As in some of Picoult's other books, her main characters - Emma, Jacob, Theo, Oliver, and Rich - take turns telling the story. Theo has grown up in Jacob's shadow, and he wishes his life were different. To cope, he breaks into the homes of "normal" families because he yearns to be a part of their lives. Oliver is the young lawyer fresh out of school who has never before taken part in a criminal trial but now holds Jacob's fate in his hands.

Rich, the police detective who arrests Jacob, employs questionable tactics when he questions him. He uses Jacob's love of forensics to obtain a taped statement about his role in Jess' death and to get his fingerprints.

This shifting point of view creates a compelling read, though the characters' revelations and thoughts may lead readers to foresee how the trial will end.

Despite the predictable conclusion, readers will still take away much from the book to keep them thinking. They'll realize how Asperger's affects people mentally and socially. They'll experience the taunts and jeers from Jacob's peers at school - which may in turn prompt readers to ensure that their own children learn tolerance.

Picoult's portrait of Jacob is successful - but is it really likely that a person with Asperger's could be articulate enough to narrate his own world? Or is Jacob just a way to move the story along? People with Asperger's aren't supposed to be able to empathize with others, but Jacob sometimes seems to understand how his mother or brother or other characters feel. We do see him progress in his tutoring sessions with Jess, so increasing articulateness seems in keeping.

House Rules also raises the issue of law enforcement handling of people like Jacob, who require special accommodations during interrogation and custody. Especially trenchant is the question of how many innocent people have ended up in prison because the police coerced them into false confessions. At one point, when narrating his own interrogation, Jacob says, "I scramble for words, any words, because I do not want him to yell at me again. I will tell him . . . what he needs to hear, if that makes him open the door."

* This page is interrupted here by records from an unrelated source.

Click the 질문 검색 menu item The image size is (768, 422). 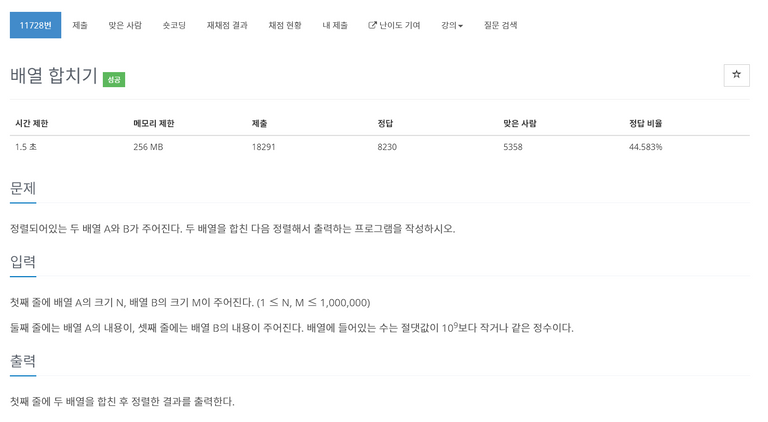[x=500, y=25]
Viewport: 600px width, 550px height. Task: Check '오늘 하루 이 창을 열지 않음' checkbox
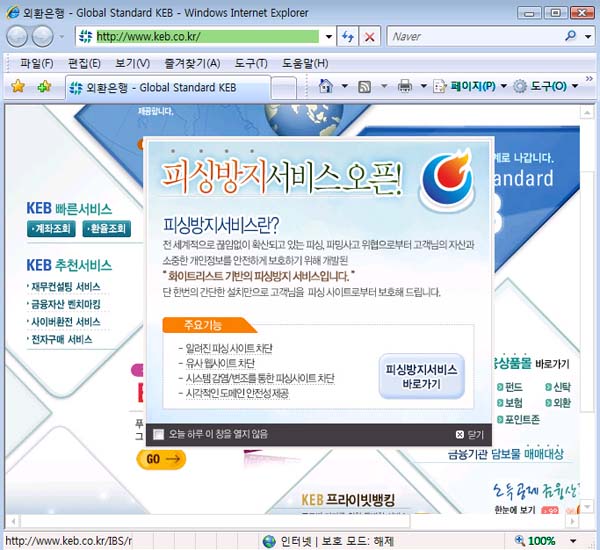coord(158,434)
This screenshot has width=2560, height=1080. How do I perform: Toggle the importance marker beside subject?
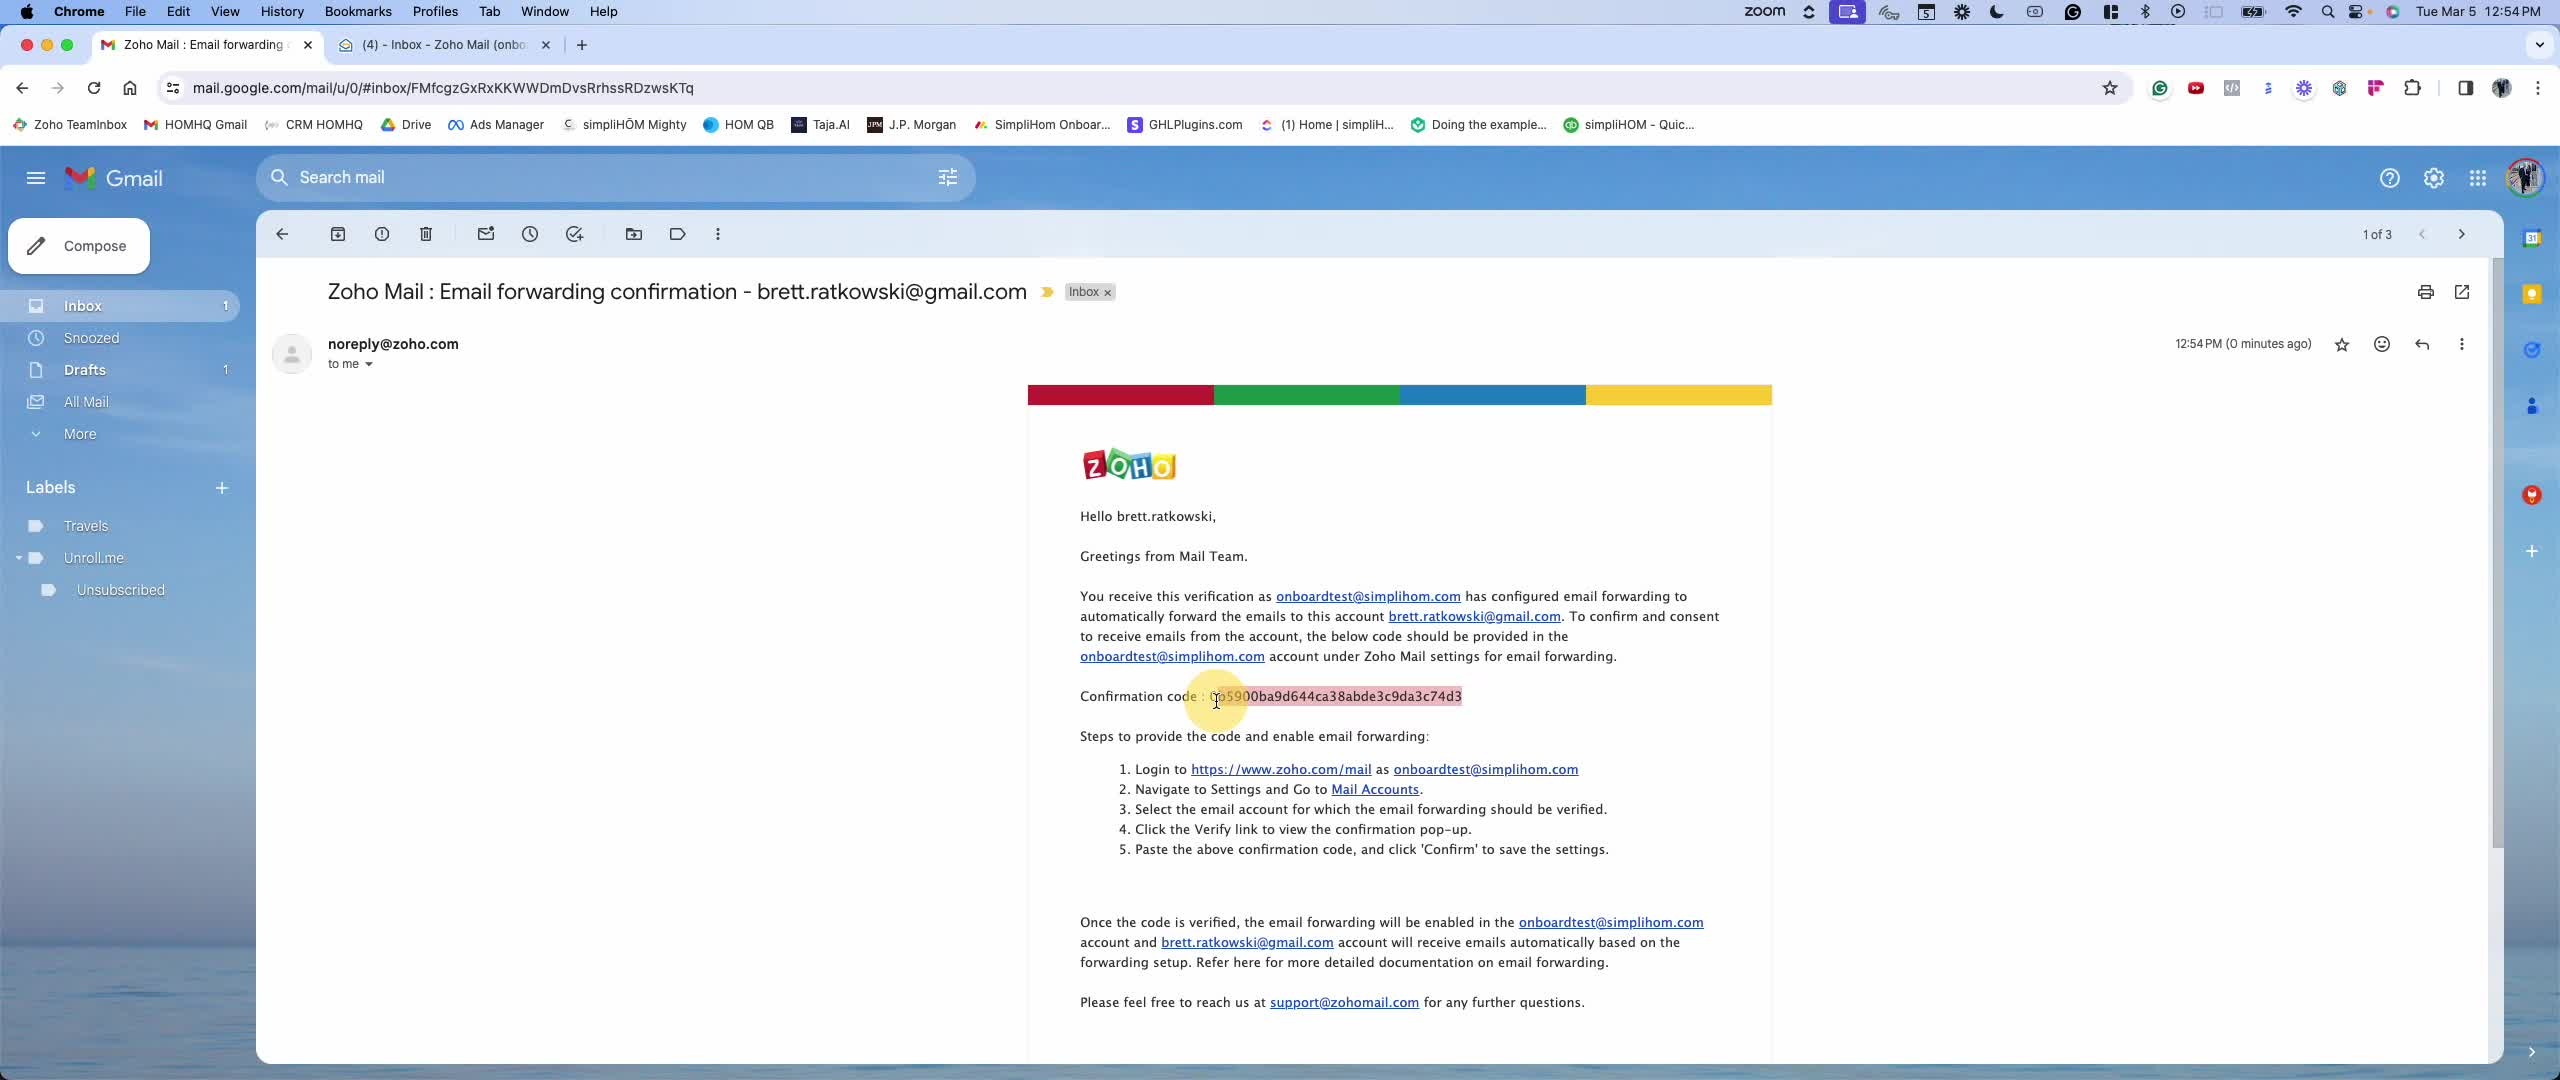1047,292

It doesn't help his case that "all the behaviors Jacob is exhibiting - flat affect, an inability to look him in the eye, even a flight response . . . the hallmarks of Asperger's syndrome," are also characteristics police attribute to the guilty. Rich doesn't understand. At one point during the trial, he says, "If the defendant can get some special accommodation, why not the witnesses? . . . I mean, if the court was willing to bend over backward for Jacob Hunt's Asperger's syndrome, how long will it be before this is used as a precedent by some career criminal who insists that going to jail will inflame his claustrophobia?"

Picoult has released a book almost every year since her first, Songs of the Humpback Whale, in 1992. It's too bad her fans will have to wait yet another year for her next work.